### Your goal
Which lines of the data below hold "button"? Copy each of them.

### Data records
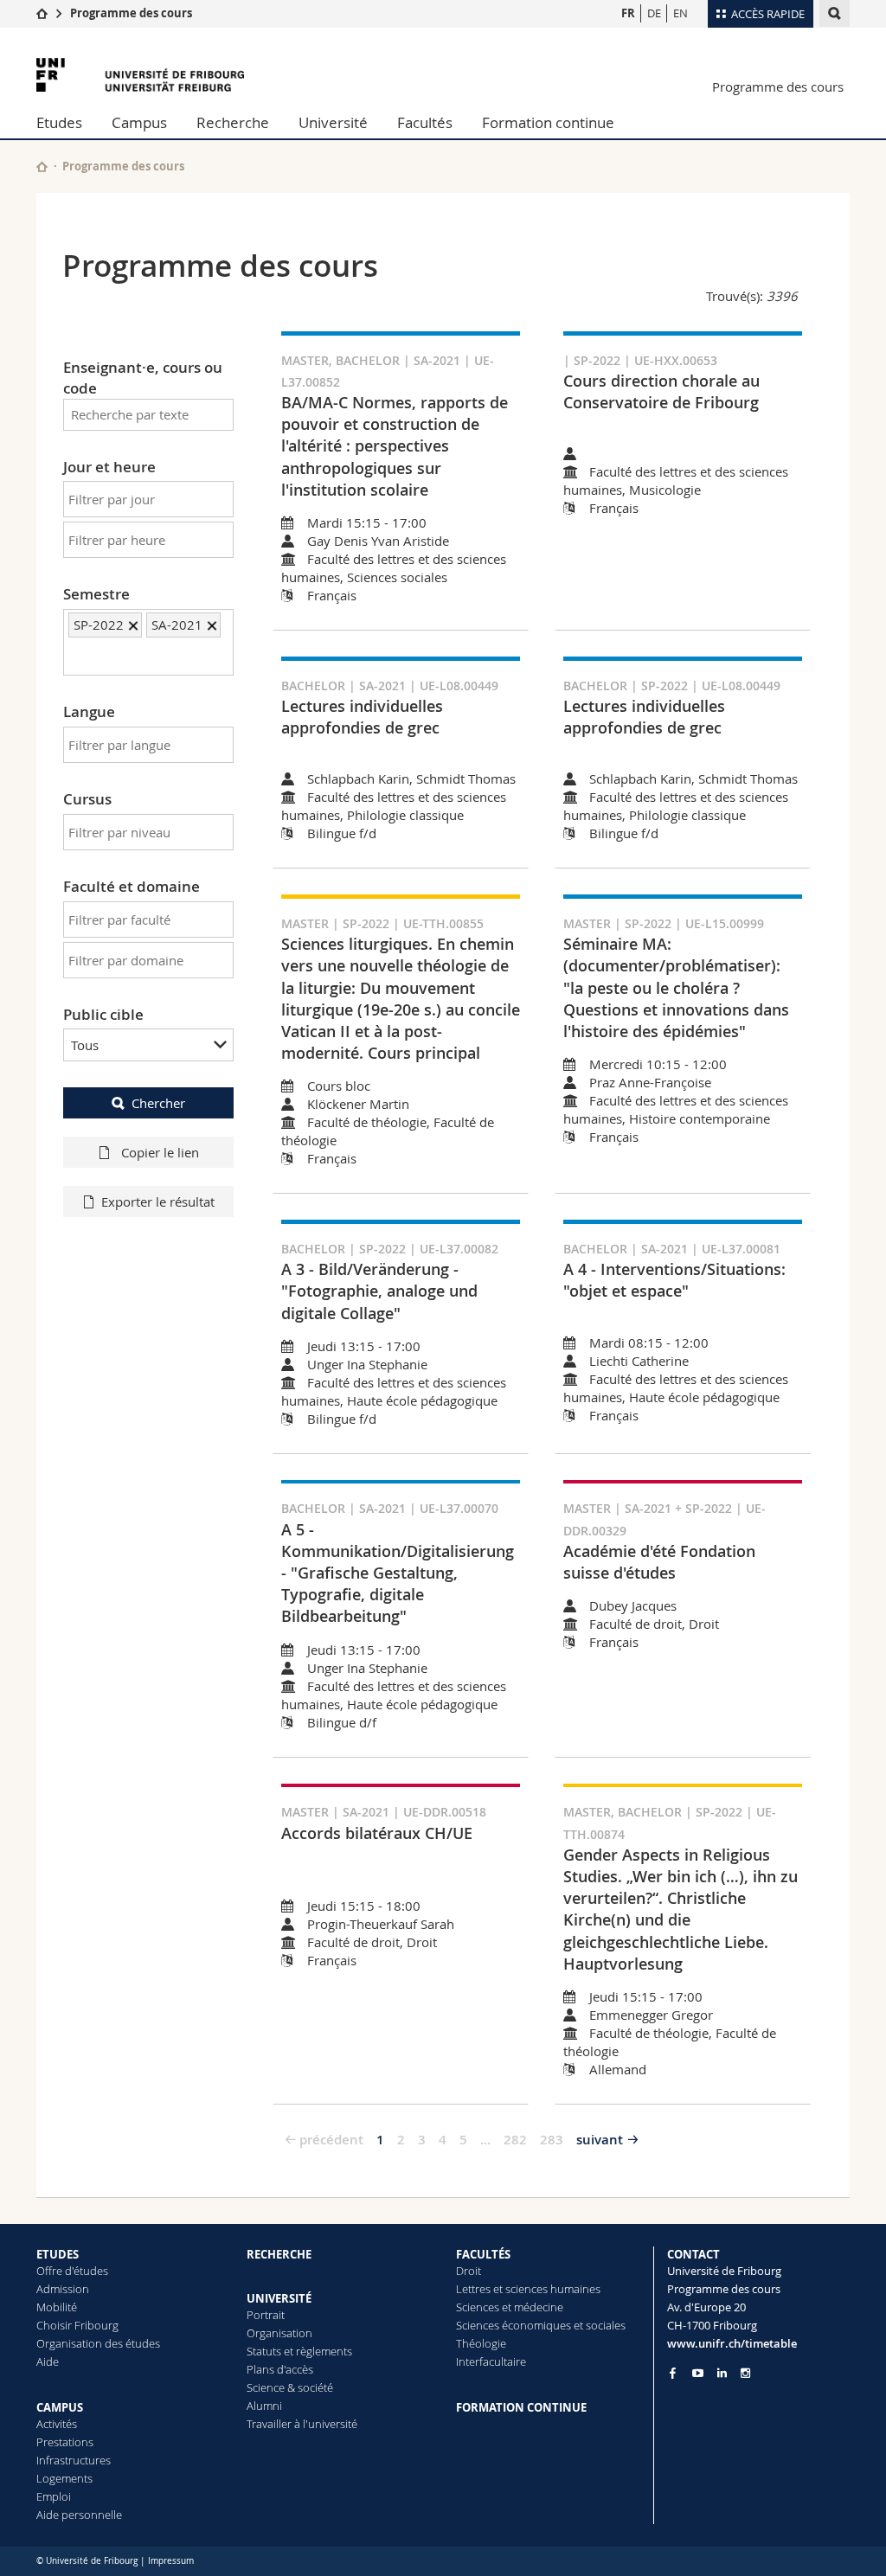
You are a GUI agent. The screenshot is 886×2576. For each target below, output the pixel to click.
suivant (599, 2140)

--

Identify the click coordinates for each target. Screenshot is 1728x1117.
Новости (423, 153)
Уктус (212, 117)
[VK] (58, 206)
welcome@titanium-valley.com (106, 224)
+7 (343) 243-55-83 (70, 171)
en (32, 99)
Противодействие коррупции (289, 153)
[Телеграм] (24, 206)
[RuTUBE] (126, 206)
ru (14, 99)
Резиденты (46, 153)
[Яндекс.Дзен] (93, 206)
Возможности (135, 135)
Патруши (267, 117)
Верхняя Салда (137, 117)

---

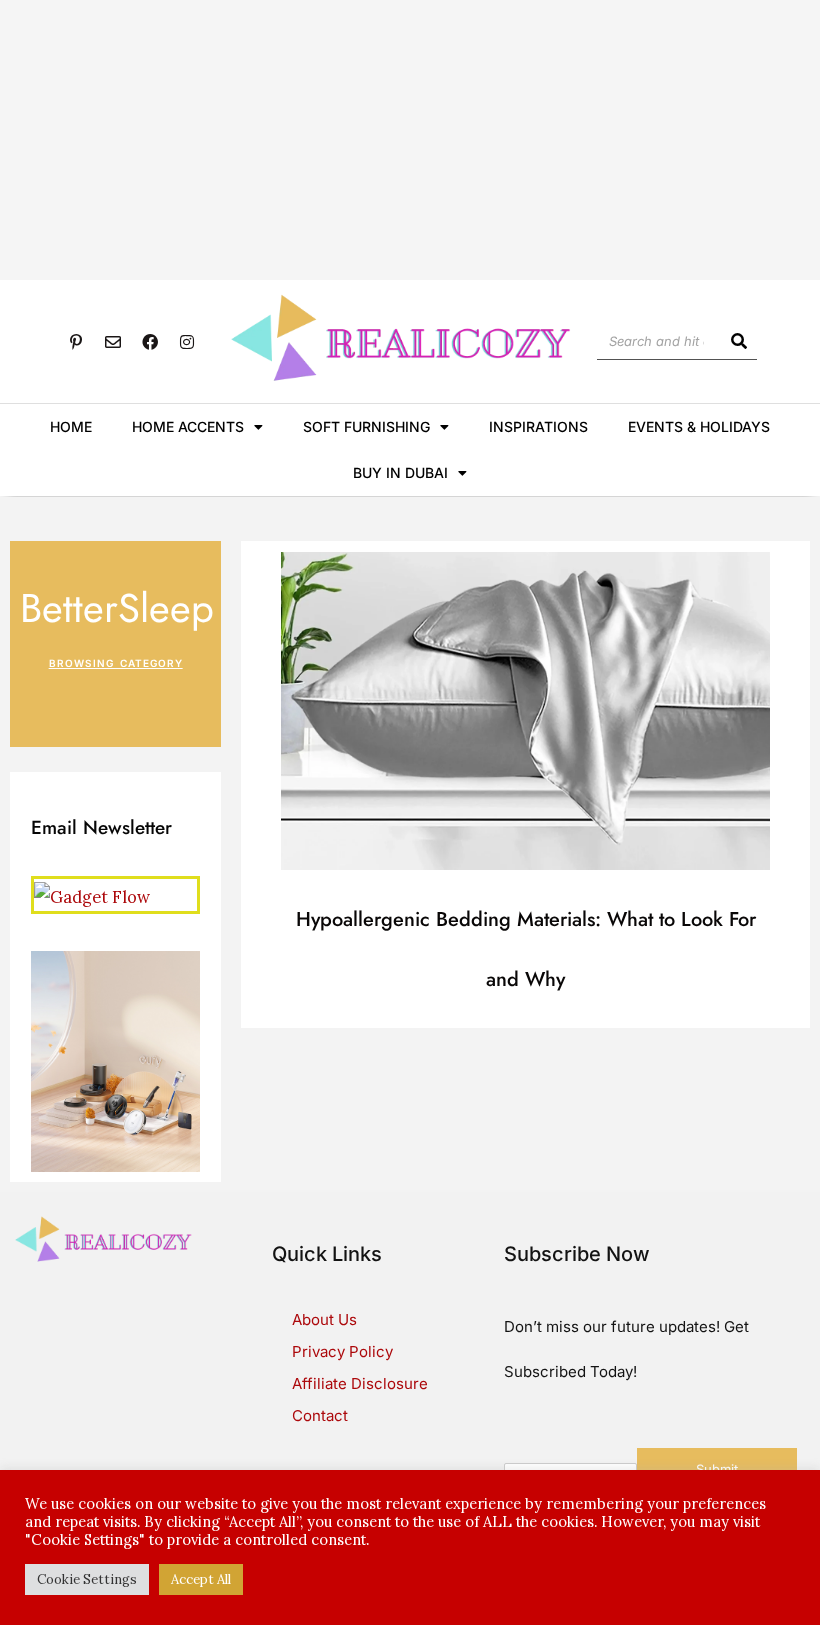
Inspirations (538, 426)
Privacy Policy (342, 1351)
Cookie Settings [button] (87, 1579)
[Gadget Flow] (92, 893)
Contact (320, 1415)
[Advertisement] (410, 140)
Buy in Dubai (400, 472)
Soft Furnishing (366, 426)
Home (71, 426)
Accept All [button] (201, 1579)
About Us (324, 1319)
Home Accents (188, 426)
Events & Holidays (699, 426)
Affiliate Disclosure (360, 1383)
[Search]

### Exercise answer
Cookie Settings [button] (87, 1579)
Accept All [button] (201, 1579)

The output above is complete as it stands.